Uno de los métodos más antiguos que se conocen para conservar alimentos es la fermentación. Cada año se cultivan más de 70 millones de toneladas de uva en el mundo. Como no es posible mantener frescas las uvas mucho tiempo, algunas se conservan dejándolas secar -uvas pasas-, pero la mayor parte se fermenta para producir vino (30.000 millones de litros cada año).
Tras cosechar las uvas, que adquieren levaduras naturales al crecer, se les extrae el mosto (zumo) en lagares, y luego los desechos se separan en centrifugadoras de alta velocidad. A veces el mosto se calienta a fuego bajo para destruir microorganismos nocivos, o bien se le añade sulfito para evitar que éstos proliferen. El mosto se fermenta por la actividad biológica de las levaduras de las uvas, que convierten en alcohol el azúcar del zumo.
El vino tinto se fermenta a una temperatura de entre 21 a 29 grados celsius unas dos semanas; su color se debe a la antocionina, pigmento del hollejo de la uva negra con que se elabora. Por su parte, el vino blanco se fermenta entre 10 y 15 grados Celsius durante tres a seis semanas.

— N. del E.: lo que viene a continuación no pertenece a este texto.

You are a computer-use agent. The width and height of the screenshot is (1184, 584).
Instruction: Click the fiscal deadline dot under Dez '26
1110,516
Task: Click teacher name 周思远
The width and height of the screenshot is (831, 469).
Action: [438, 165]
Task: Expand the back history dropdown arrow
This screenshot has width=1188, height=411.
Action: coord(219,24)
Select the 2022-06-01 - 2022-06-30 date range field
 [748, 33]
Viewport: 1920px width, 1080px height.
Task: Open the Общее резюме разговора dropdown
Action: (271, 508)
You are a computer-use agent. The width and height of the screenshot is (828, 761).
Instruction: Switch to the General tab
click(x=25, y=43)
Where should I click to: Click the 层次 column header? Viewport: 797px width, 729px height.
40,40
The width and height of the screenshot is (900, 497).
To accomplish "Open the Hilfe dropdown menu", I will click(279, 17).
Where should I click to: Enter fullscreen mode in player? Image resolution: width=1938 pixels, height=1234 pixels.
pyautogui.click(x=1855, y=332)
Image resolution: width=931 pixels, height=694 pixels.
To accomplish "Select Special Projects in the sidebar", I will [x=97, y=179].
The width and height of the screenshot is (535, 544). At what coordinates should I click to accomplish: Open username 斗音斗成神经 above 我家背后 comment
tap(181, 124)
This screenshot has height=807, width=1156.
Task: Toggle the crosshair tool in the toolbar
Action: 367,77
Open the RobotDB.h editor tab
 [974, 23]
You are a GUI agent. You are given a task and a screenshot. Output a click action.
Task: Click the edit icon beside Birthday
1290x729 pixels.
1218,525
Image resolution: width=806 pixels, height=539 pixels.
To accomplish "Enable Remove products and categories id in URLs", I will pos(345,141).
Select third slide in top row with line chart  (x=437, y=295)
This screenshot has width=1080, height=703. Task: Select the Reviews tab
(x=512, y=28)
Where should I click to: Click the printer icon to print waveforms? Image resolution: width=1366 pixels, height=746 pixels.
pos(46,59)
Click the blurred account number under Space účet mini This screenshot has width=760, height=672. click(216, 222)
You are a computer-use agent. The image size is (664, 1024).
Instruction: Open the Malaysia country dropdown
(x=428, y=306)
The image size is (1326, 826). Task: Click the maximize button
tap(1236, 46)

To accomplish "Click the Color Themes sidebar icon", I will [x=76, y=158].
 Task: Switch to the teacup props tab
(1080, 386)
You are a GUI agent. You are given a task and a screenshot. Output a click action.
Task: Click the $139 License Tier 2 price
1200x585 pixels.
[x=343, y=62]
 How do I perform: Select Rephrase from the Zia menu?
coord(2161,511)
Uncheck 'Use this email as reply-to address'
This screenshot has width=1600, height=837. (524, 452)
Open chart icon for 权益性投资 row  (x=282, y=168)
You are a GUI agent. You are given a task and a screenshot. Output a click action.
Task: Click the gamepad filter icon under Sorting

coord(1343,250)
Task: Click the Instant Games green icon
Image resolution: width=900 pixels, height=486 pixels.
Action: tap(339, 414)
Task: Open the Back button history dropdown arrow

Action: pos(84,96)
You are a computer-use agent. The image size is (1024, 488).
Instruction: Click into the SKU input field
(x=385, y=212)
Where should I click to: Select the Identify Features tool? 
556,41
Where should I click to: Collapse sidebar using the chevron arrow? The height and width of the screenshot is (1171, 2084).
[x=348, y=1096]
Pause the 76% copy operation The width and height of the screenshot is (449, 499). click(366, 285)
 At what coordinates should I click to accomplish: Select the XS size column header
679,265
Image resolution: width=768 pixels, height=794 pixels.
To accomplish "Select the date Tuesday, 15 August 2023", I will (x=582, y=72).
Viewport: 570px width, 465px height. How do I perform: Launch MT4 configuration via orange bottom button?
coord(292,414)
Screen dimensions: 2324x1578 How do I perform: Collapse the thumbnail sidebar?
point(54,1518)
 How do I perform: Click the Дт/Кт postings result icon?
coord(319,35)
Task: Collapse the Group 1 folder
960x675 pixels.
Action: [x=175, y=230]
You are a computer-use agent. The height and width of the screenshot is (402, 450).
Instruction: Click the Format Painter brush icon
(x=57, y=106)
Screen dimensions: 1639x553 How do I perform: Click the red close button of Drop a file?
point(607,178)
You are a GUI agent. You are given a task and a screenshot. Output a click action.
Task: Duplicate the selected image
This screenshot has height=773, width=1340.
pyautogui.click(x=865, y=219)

El vino rosado se puede elaborar de tres maneras, según la región en que se produzca y la calidad que se desee. El método más común consiste en fermentar uvas negras sin pelar durante uno o dos días y después quitarles el hollejo; otro método es fermentar uvas rojas con todo y hollejo, y el tercero consiste en mezclar vinos tinto y blanco para obtener el tono rosado.
Después del proceso de fermentación, el vino se filtra para eliminar los sedimentos, luego se guarda en barricas de madera y por último se embotella. En la actualidad casi todo el vino se almacena inicialmente en grandes depósitos de acero. Se puede dejar madurar durante uno o muchos años, durante los cuales el líquido experimenta importantes cambios de sabor.